E=MC hammer

I follow a fair few teachers on twitter and so I get to read a lot about education. One of the  faces most commonly peering out of tweets and retweets at me, is that of Albert Einstein; usually with some pithy quote attached to his name. More often than not these quotes are attributed to Einstein, but he didn’t say them. As with the following examples.
he didn’t say this
he didn’t say this either

nor this


he kinda said this, but not in these words


I recently got involved in a spat with a guy who posted one of these quotes. The klaxon of “someone on the Internet is wrong” began buzzing in my head. No. resist. I said to myself, but the urge was too great. Our conversation went like this: 

he does agree!

Leaving aside the argument as to whether facts matter or not (hint -they do) just why is Einstein such a popular figure for educators to (mis)quote? What is it about the German Jewish physicists that appeals to some modern educators? Einstein isn’t popular among all teachers. Instead you tend to see his stuff quoted by teachers who have a strong disposition towards things like creativity, student emotional development and imagination. The kind of teacher who derides tests and wants students to ‘think outside the box’. Now there’s nothing necessarily wrong with these ideas .I’m just merely pointing out the  odd correlation I’ve noticed between Einstein and beliefs of this sort. I say ‘odd’ because a gifted mathematical genius, smart in the most traditional sense who excelled at school doesn’t strike me as the poster boy for the values being espoused by these teachers. What’s that you say? But Einstein didn’t do well at school!  Ah, before we continue, there are a few myths that need debunking. Here’s a quick recap.

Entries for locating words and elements
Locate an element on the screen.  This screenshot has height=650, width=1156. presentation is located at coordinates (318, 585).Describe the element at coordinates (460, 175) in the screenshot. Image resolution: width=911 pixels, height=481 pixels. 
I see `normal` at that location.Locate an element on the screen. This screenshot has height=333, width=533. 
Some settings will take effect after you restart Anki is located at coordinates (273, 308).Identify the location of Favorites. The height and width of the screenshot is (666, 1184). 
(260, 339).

[Directions]:
1. From the Einstein post, copy the part that opens with the words containing "he kinda said" and closes with "he does agree!".
2. Decide whether each statement agrees with the Einstein post, answering yes or no and quoting the deciding words: (a) The writer follows quite a few teachers on Twitter. (b) Einstein is popular among all teachers. (c) The writer resisted the urge to reply to the guy who posted one of the quotes.
3. According to the Einstein post, what kind of teachers tend to quote Einstein?

[Results of the tasks]:
1.
he kinda said this, but not in these words


I recently got involved in a spat with a guy who posted one of these quotes. The klaxon of “someone on the Internet is wrong” began buzzing in my head. No. resist. I said to myself, but the urge was too great. Our conversation went like this: 

he does agree!

2.
(a) Yes: "I follow a fair few teachers on twitter"
(b) No: "Einstein isn’t popular among all teachers."
(c) No: "but the urge was too great."

3. Teachers who have a strong disposition towards things like creativity, student emotional development and imagination.